5 Commerce Commission v Visy Board Pty Ltd, above n 4, at [147].
6 ISP Consulting Engineers Ltd v Body Corporate 89408, above n 3, at [22].
[11] In response, Farrys submit that, rather than introducing a new cause of action, the differences between the original statement of claim and the amended statement of claim are properly categorised as matters of particularisation.
Statutory authority in support of the claim
[12] The intitulement of the claim has changed from being “in the matter of an application pursuant to the Declaratory Judgments Act 1908” to a claim “in the matter of the Unit Titles Act 2010”. However, the Unit Titles Act remains the source of the obligation to provide pre-settlement disclosure. As Farrys note, the way in which Ms Bryner pleads and relies on the Unit Titles Act remains materially the same.
Further facts alleged
[13] The further facts alleged relate to the settlement of the claim against Ms Bryner. As Farrys submit, those facts are properly characterised as particulars of the loss claimed in the original statement of claim. It included allegations that subsequent to cancellation of the contract by the plaintiffs, appraisals of the property established that any resale would be at a loss, and alleged that Farrys would be liable for the loss of the bargain. The prayer for relief included loss of bargain as a separate head of damage.
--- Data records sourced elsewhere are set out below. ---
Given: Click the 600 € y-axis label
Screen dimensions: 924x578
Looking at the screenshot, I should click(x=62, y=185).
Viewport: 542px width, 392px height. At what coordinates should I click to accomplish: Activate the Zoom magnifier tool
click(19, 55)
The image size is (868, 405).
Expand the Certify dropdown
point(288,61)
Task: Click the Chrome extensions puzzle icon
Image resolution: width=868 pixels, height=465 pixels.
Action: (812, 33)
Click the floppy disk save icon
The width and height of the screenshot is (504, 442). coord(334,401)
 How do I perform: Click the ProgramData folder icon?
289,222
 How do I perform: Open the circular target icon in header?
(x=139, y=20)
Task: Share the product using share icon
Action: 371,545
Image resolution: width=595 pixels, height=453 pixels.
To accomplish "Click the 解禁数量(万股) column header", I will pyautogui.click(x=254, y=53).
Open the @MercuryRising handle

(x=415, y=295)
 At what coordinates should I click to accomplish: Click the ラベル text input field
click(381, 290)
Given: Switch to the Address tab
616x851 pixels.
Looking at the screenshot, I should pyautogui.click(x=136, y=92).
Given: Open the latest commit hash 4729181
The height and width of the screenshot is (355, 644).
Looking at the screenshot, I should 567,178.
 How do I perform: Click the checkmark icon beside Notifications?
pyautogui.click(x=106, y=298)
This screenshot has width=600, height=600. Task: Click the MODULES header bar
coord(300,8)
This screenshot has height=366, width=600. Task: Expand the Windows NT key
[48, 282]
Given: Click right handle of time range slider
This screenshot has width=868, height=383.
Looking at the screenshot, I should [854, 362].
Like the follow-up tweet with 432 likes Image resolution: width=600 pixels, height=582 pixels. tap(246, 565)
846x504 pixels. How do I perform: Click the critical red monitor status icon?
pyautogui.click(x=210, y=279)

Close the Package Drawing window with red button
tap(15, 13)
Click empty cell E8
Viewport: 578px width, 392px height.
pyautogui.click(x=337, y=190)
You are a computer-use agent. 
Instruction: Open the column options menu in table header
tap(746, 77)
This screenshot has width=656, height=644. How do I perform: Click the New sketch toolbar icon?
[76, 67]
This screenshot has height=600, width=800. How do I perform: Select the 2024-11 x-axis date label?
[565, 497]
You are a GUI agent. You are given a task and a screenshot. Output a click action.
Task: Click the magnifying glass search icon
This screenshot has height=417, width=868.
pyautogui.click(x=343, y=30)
Original claim primarily related to return of plaintiffs’ deposit
[14] Ms Bryner submitted that she initially sought contribution but she now seeks damages. Therefore liability now depends only on establishing the legal elements of negligence as opposed to having to establish negligence and a right of contribution. This is said to be seeking to derive a different legal consequence from the facts.
[15] However, loss of the bargain on the sale was pleaded in the original statement of claim, together with a prayer for relief in respect of that loss. There is no substantive difference between that and the amended statement of claim.
More explicit pleadings
[16] Ms Bryner submitted that “the amended claim more explicitly pleaded the nature of Farrys’ duty of care, breach of duty, and causation of loss”. Again, this is a matter of provision of particulars, and cannot result in the introduction of a new cause of action.
Quantum of loss
[17] Counsel for Ms Bryner also suggested that the quantum of loss is different. Again, this is no more than further particulars being given. In the original statement of claim, Ms Bryner sought repayment of the deposit and loss of bargain. She essentially claims the same relief in the amended statement of claim, just taking into account the difference in the liability for the deposit due to the settlement she reached with the plaintiffs.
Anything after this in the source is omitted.